5.3.2.1 Merits of the proposed method

The following are typical benefits of working in the context of an IVIFS-based similarity measure:

  1. 1.

    IVIFS improves the reliability measure of intervals of membership and nonmembership degrees, which makes IFS more trustworthy. As a consequence, the recommended IVIFS incorporates far more valuable information than IFS.

  2. 2.

    The pattern recognition, medical diagnosis, and MCDM problems solved using the suggested similarity measure of IVIFSs in this work strengthen the validity and subjectivity of pattern, medical, and decision-making outcomes as well as illustrate its effectiveness over existing IVIFS-based similarity measures.

  3. 3.

    The benefit of this technique is that it seems to be uncomplicated to compute the similarity degree. Likewise, the strengths of this study include a higher degree of resemblance to real-world situations.

  4. 4.

    Moreover, the fundamental benefit of this strategy is that the degree of similarity is derived by taking into account the terms’ intervals of degrees of membership, non-membership, middle of both, and complement of both terms, respectively. Therefore, our suggested technique may be more accurate than other advanced procedures.

6 Conclusion

In this study, we developed a novel and resilient technique for analyzing the similarity of IVIFSs. Using the idea of an existing CSM, the study found a new interval-valued intuitionistic fuzzy cosine similarity measure as well as demonstrated some of its fundamental and crucial characteristics. Further, the newly established similarity measure has been employed to address a wide variety of real-world challenges such as pattern recognition, medical diagnosis, as well as MCDM. Furthermore, numerical examples have been furnished to demonstrate the stated application process. In each application, the existing and addressed similarity measures were analyzed. Finally, we can notice that the proposed technique delivers more information for all of the applications listed since it returns higher values than other similarity measures owing to the maximum similarity principle.

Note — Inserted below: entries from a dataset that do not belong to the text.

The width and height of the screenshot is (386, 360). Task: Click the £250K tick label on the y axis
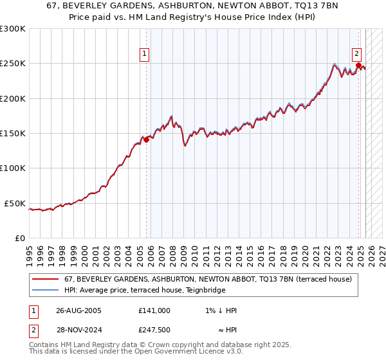pos(12,64)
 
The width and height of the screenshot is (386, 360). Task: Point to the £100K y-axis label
pos(12,168)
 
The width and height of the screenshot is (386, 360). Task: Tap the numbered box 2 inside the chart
pos(356,54)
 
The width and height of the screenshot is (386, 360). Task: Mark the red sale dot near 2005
pos(147,140)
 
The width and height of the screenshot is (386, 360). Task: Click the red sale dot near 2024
pos(358,65)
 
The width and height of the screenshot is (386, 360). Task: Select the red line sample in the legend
pos(45,280)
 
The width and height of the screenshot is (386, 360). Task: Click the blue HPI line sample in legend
pos(45,291)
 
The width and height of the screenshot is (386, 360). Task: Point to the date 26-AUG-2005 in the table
pos(78,310)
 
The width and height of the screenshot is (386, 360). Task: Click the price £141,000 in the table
pos(154,310)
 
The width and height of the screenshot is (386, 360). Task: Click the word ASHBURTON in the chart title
pos(163,4)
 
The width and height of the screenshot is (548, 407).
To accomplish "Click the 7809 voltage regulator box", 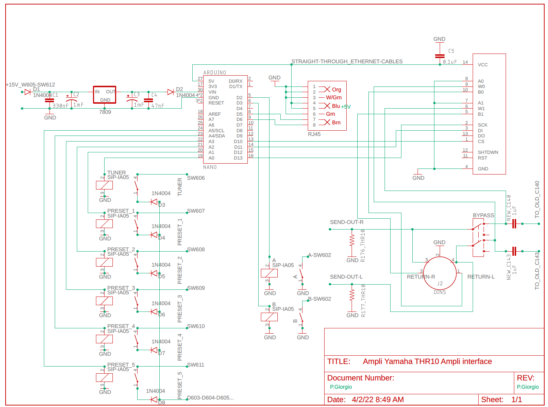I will [105, 95].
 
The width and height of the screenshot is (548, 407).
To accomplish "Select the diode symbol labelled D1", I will [27, 92].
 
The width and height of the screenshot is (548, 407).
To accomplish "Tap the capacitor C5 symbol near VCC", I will [440, 56].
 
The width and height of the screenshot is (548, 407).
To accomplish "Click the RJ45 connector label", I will [314, 134].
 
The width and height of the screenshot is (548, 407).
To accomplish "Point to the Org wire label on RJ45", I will [337, 89].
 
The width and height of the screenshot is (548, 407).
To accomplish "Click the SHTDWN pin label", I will [488, 152].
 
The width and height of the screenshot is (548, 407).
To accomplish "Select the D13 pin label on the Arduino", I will [238, 158].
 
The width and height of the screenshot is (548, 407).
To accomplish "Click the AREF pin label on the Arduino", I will [214, 114].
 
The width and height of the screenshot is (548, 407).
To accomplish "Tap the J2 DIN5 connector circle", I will [440, 273].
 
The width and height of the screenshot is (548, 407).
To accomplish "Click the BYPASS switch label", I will [483, 215].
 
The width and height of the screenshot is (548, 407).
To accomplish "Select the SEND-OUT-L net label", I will [346, 277].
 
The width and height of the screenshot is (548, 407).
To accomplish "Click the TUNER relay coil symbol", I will [104, 185].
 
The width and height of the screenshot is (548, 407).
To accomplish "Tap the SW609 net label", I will [196, 288].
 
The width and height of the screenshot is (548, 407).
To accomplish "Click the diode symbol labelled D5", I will [154, 273].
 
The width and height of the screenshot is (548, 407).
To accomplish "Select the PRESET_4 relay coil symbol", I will [104, 339].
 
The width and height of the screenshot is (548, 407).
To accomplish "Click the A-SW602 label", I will [319, 255].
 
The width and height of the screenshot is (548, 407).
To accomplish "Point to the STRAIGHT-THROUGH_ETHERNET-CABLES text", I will [347, 61].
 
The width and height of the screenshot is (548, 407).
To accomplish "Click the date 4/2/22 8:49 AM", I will [377, 400].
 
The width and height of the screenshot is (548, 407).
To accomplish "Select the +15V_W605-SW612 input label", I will [30, 85].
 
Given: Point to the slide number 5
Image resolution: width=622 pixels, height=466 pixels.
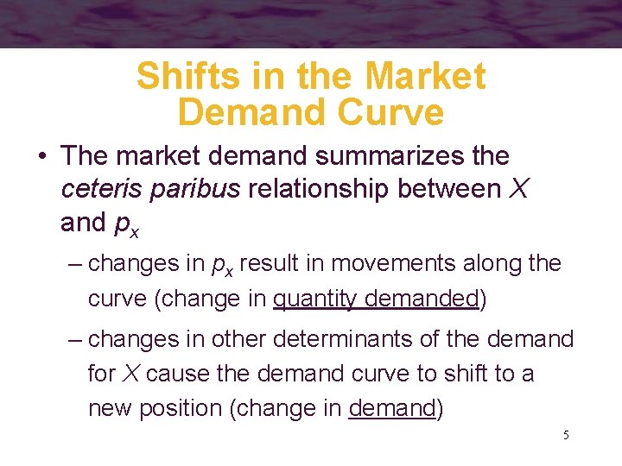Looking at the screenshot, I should tap(566, 435).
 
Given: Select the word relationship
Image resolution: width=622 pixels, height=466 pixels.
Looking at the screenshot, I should tap(320, 190).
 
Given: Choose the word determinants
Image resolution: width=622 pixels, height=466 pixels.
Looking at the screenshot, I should tap(333, 339).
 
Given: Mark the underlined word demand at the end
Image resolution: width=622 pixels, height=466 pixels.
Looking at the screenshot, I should tap(392, 408).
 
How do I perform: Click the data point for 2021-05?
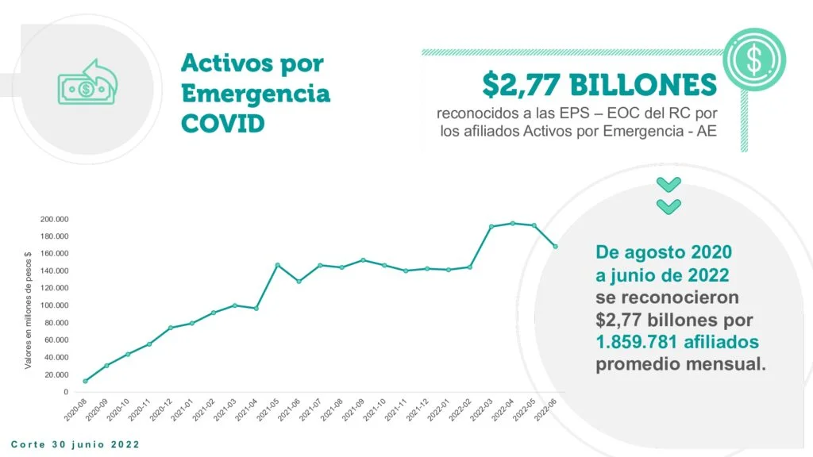278,265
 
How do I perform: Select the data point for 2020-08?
85,381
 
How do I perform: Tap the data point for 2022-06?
556,246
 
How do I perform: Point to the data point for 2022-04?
513,223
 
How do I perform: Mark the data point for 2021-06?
299,282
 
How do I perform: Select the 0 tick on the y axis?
65,392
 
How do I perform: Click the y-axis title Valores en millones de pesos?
29,310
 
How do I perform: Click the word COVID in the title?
223,125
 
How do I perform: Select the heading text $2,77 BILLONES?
599,84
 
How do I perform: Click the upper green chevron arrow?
669,185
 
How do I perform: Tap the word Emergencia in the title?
256,94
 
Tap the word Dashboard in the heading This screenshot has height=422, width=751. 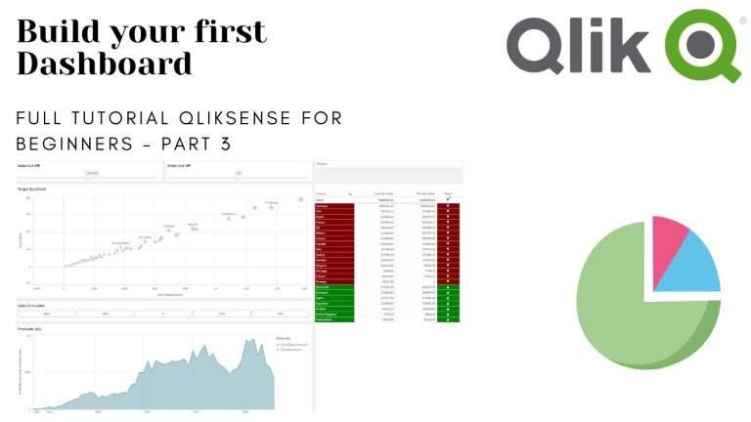pos(104,64)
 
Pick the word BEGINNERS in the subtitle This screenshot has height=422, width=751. pos(72,145)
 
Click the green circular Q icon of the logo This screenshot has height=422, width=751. pos(702,44)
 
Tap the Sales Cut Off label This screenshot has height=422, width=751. pos(30,165)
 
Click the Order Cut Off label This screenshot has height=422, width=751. pos(179,165)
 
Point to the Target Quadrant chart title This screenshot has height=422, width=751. pos(33,189)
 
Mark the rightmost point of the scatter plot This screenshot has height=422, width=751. pos(300,199)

Also, the suggested method has a few drawbacks as well. The suggested similarity measure may be used in cases where its degrees of membership and non-membership have numerical values on an interval scale. However, linguistic variables are employed to express qualitative information in many real-life situations. This similarity measure cannot be used in a linguistic context. Further research into this similarity measure involving linguistic interval-valued intuitionistic fuzzy information is required.

More advanced formulations, including probabilities, power averages, moving averages, and so on, are expected to be applied for future research. Social network decision-making, consensus, medical imaging, and large-scale decision-making are all relevant topics to examine. Since we all know, consensus measures are extremely important in group decision-making problems. Before a solution can be reached, there must be broad consensus among specialists. We will also concentrate on the creation of several consensus measures based on the suggested similarity measure, as well as their applications in social network decision-making and large-scale decision-making challenges in various uncertain circumstances. Based on the prior studies (Gao and Zhang 2021; Zhang et al. 2021), we are keen to implement the recommended measure to cope with consensus-reaching challenges in group decision making via IVIFSs.